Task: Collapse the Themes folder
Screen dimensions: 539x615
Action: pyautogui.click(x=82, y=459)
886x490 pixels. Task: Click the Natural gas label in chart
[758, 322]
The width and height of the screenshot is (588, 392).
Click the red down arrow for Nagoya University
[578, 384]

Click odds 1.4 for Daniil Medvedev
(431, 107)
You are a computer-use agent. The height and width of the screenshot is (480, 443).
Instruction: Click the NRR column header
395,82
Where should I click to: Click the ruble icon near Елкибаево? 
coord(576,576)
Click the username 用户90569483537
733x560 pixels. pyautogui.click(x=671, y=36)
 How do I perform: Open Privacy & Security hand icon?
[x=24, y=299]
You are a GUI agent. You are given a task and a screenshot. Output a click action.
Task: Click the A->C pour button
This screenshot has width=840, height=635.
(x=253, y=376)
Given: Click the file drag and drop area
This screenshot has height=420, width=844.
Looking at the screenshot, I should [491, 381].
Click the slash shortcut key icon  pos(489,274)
==========
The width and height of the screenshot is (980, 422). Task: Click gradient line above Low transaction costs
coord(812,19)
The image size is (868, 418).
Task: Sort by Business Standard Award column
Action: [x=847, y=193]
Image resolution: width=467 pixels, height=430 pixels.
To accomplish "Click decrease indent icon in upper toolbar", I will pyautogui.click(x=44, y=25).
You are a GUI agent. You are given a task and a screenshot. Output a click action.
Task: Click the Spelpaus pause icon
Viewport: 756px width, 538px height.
==========
* [PROMPT] Everything from the line with "Click the red" through the line with "Click the slash" should be written out exactly as it appears above, end lines included, and nothing outside that range.

* [ANSWER SPACE]
Click the red down arrow for Nagoya University
[578, 384]

Click odds 1.4 for Daniil Medvedev
(431, 107)
You are a computer-use agent. The height and width of the screenshot is (480, 443).
Instruction: Click the NRR column header
395,82
Where should I click to: Click the ruble icon near Елкибаево? 
coord(576,576)
Click the username 用户90569483537
733x560 pixels. pyautogui.click(x=671, y=36)
 How do I perform: Open Privacy & Security hand icon?
[x=24, y=299]
You are a GUI agent. You are given a task and a screenshot. Output a click action.
Task: Click the A->C pour button
This screenshot has width=840, height=635.
(x=253, y=376)
Given: Click the file drag and drop area
This screenshot has height=420, width=844.
Looking at the screenshot, I should [491, 381].
Click the slash shortcut key icon  pos(489,274)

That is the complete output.